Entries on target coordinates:
(begin)

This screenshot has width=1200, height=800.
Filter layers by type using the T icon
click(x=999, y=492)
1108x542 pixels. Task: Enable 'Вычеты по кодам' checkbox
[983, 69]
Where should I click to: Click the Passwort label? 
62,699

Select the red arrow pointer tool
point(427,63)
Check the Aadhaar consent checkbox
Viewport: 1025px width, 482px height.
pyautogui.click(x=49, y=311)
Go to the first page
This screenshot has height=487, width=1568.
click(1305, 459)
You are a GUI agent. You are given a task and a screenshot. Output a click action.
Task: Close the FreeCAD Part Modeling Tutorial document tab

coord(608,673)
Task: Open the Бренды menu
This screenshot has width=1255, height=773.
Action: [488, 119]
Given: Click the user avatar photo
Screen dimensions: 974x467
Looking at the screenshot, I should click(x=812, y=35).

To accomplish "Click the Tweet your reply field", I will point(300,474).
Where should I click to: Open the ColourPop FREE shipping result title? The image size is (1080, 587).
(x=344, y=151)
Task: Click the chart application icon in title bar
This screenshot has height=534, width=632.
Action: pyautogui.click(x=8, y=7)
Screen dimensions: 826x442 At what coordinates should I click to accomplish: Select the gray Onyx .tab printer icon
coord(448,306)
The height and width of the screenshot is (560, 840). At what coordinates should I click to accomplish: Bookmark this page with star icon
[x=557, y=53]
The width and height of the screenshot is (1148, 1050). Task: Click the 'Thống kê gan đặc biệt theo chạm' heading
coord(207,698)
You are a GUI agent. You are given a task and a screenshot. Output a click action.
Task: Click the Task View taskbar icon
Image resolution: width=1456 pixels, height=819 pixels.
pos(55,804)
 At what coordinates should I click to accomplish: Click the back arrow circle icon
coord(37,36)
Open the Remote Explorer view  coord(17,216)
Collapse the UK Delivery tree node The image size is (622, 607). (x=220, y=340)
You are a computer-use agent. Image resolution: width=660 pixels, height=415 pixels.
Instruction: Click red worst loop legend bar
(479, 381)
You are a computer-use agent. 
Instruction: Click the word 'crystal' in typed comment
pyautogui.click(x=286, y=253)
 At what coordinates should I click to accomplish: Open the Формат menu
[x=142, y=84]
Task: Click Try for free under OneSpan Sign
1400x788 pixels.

(end)

EXERCISE DESCRIPTION:
Please change "computer-use agent" to "GUI agent" in the rows from the line holding "Open the Remote" through the end of the rows, inclusive, and give those rows again with nothing else altered.

SOLUTION FOR THIS EXERCISE:
Open the Remote Explorer view  coord(17,216)
Collapse the UK Delivery tree node The image size is (622, 607). (x=220, y=340)
You are a GUI agent. Image resolution: width=660 pixels, height=415 pixels.
Instruction: Click red worst loop legend bar
(479, 381)
You are a GUI agent. 
Instruction: Click the word 'crystal' in typed comment
pyautogui.click(x=286, y=253)
 At what coordinates should I click to accomplish: Open the Формат menu
[x=142, y=84]
Task: Click Try for free under OneSpan Sign
1400x788 pixels.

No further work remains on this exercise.